It is also distinguished from apraxia of speech, which though of neurological origin, is
conceptualised as a disorder of speech motor planning or programming (Duffy, 2005).
Dysarthria is reported to be the most frequently acquired speech and language disorder
(Enderby & Emerson, 1995). The significance of stroke as a cause of dysarthria is evident by
22% of a 1276 speech-language pathology (SLP) dysarthria case audit series having stroke
aetiology (Duffy, 2005).
While there has been a fair volume of research into dysarthria in progressive disease and its
treatment, notably Parkinson’s disease, dysarthria in stroke tends not to receive specific
attention in published texts and reports, despite its frequency. In the SLP literature,
dysarthria is normally described with reference to a set of diagnostic categories (the Mayo
system, Darley, Aronson & Brown, 1975), within which stroke is combined with other
aetiologies. Also there has been little controlled evaluation of any intervention approach in
the dysarthric stroke population. No randomised controlled trials have been identified for
4
stroke or other non-progressive dysarthria (Sellars, Hughes & Langhorne, 2005). As with
diagnostic descriptions, in treatment studies stroke has often been included with other
aetiological groups, such as traumatic brain injury and progressive disorders, and even
participants with communication disorders other than dysarthria.

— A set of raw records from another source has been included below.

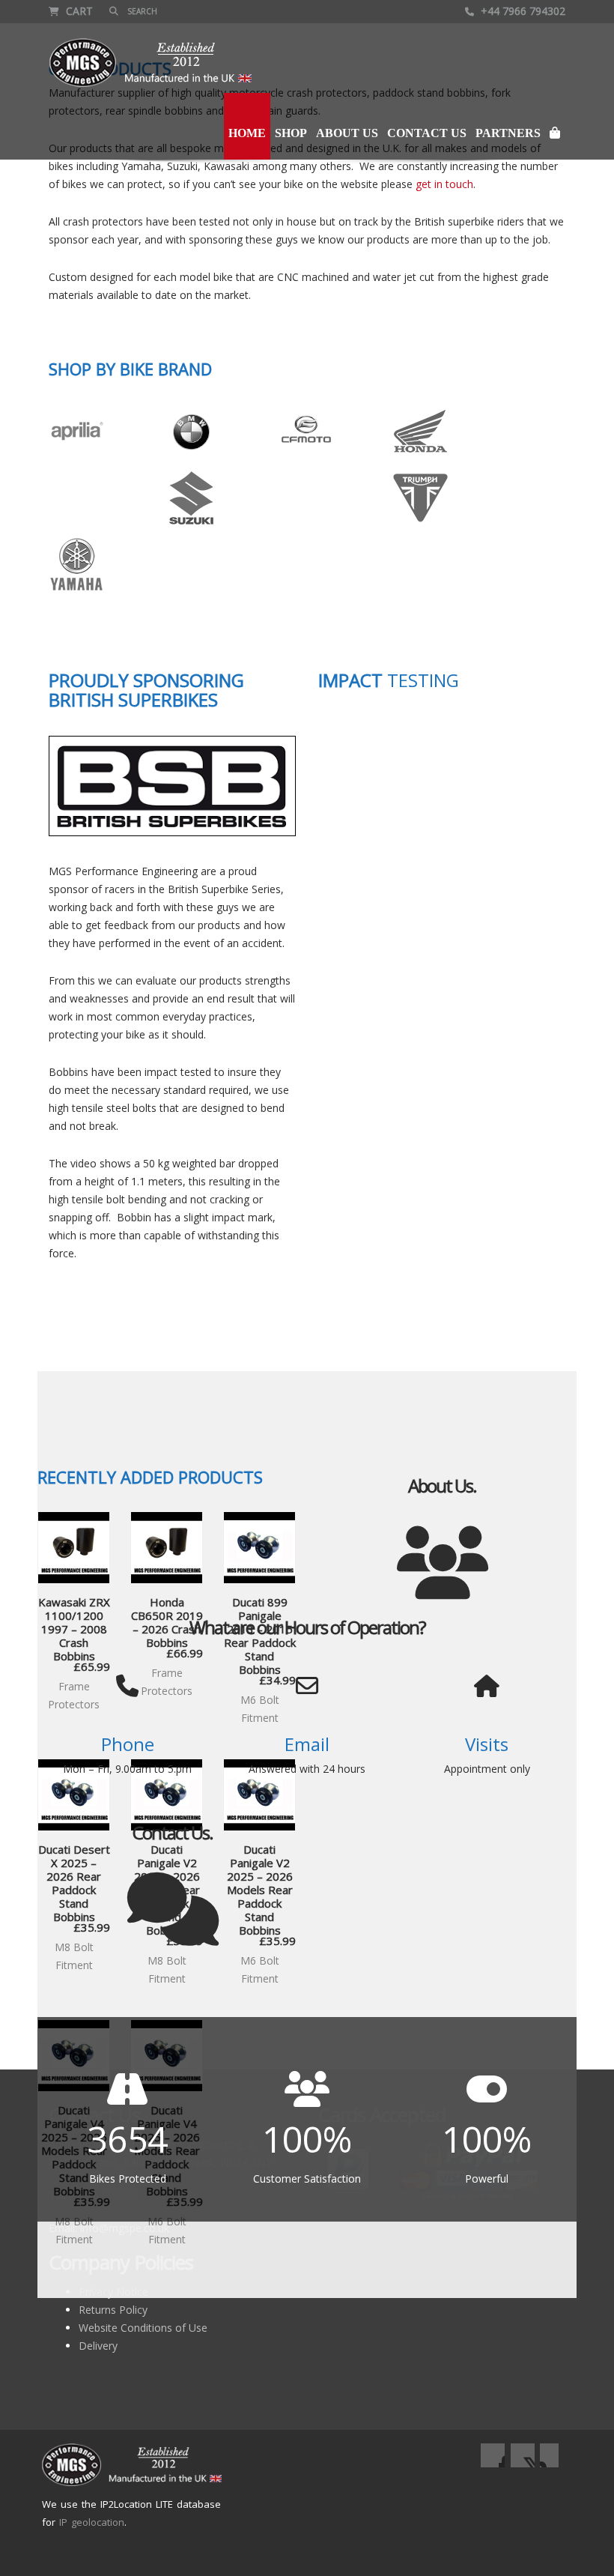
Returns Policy (113, 2310)
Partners (508, 133)
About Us (347, 133)
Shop (291, 133)
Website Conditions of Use (143, 2327)
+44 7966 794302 (521, 11)
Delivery (98, 2345)
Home (247, 133)
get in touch (444, 184)
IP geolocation (91, 2522)
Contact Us (426, 133)
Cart (78, 11)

Speech-language pathologists (SLPs) who work with adults will often encounter dysarthria
in the context of stroke. A synthesis of the literature on the presentation of dysarthria in
adult stroke and the current evidence base for intervention is thus relevant. In view of the
lack of focus on stroke dysarthia in the SLP literature, some background context is first
provided, regarding the prevalence of dysarthria in stroke, variables affecting diagnosis and
description, and the course of dysarthria in stroke.

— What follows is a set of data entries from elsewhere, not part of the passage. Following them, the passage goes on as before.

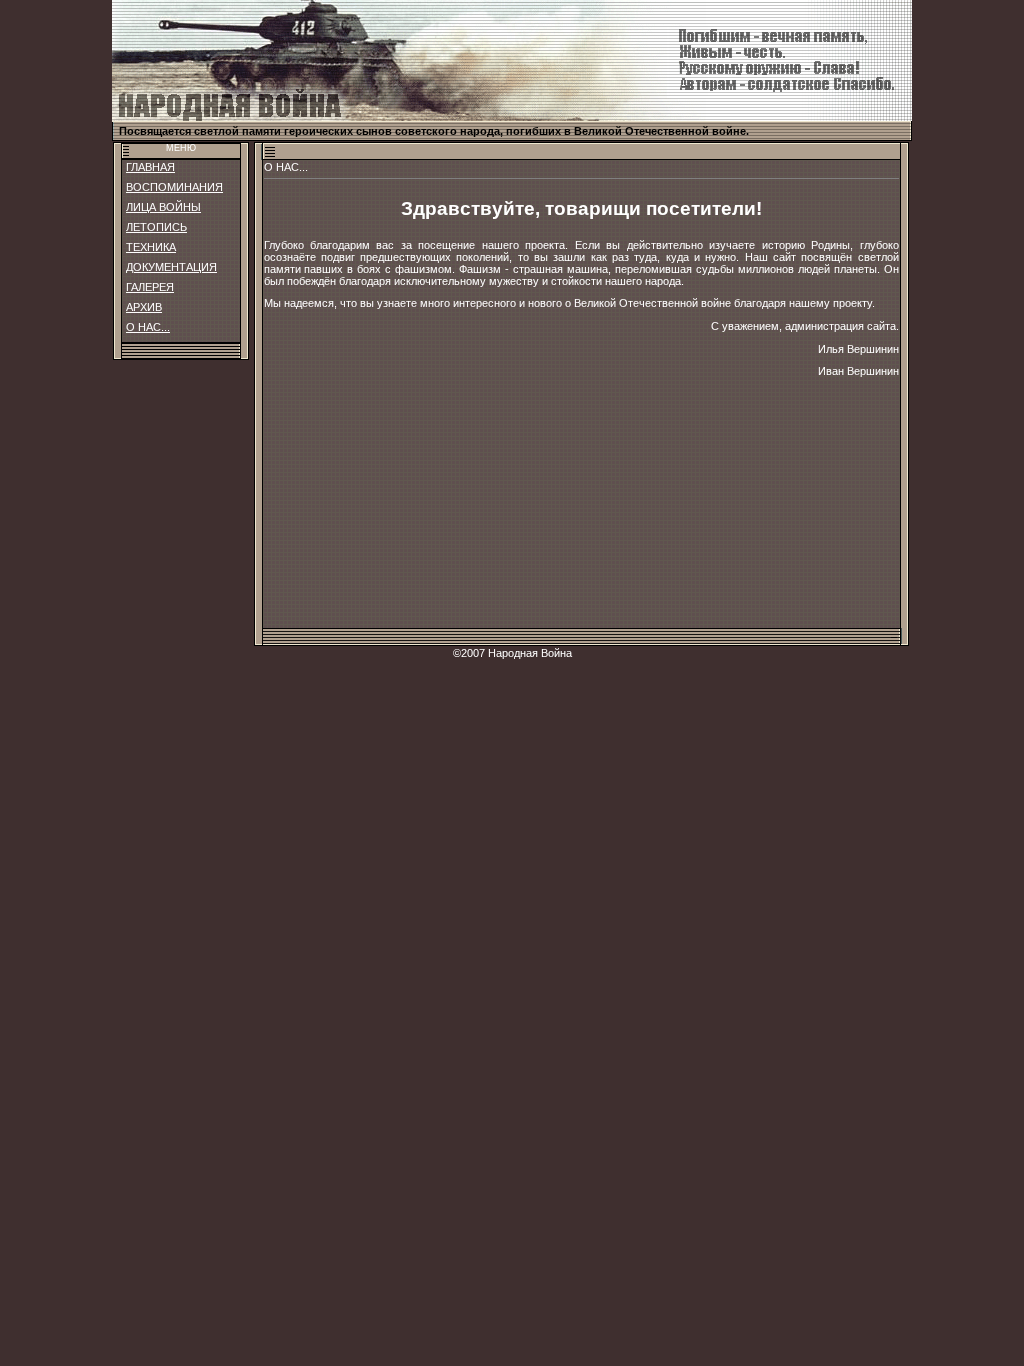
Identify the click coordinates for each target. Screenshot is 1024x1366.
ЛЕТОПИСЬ (156, 227)
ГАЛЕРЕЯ (150, 287)
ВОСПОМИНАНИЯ (174, 187)
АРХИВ (144, 307)
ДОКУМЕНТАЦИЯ (171, 267)
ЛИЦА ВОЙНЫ (163, 207)
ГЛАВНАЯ (150, 167)
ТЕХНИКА (151, 247)
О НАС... (148, 327)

The prevalence of dysarthria in stroke populations
Dysarthria results from varied stroke lesion locations and its presence may have no
localizing value (Kumral & Bayulkem, 2003; Melo, Bogousslavsky, van Melle & Regli, 1992).
In prospective studies of large first stroke series, lesions were supratentorial in over 60% of
cases (Kumral, Celebisoy, Celebisoy, Canbaz & Calli, 2007; Urban et al., 2006). Infratentorial
lesions producing dysarthria were largely pontine and cerebellar. Rarely, and usually
associated with lacunar stroke, dysarthria may be an isolated sign (Urban et al., 2006) or
present within the dysarthria-clumsy hand syndrome (Arboix et al., 2004). However for the
majority of patients, dysarthria occurs in the context of other impairments, and resultant
limitations in activity and participation, relating to physical, sensory, psychological and
cognitive domains. Dysphagia commonly co-exists with dysarthria, especially where severe
5
(Ropper, 1987). Natural aging or concomitant diseases, including dementia, may further
compromise the speech status of the dysarthric stroke population.
Dysarthria in acute first stroke populations is reported as: 53% (Mann, Hankey, & Cameron,
1999) and 41.5% (Lawrence et al., 2001) for general series; 49% for brain stem lesions
(Teasell, Foley, Doherty & Finestone, 2002); 48% in middle cerebral artery occlusive disease
(Yoo, Shin, Chang & Caplan, 1998); 30% for internal capsule lesions (Fries, Danek,
Scheidtmann & Hamburger, 1993); 29% for an isolated hemiparesis group (Melo et al.,
1992) and 25% for lacunar infarcts (Arboix, Marti-Vilalta & Garcia, 1990). Examining stroke
subsets, Lawrence et al. (2001) found prevalence ranging from 85% in total anterior
circulation infarcts to 5% in subarachnoid haemorrhage.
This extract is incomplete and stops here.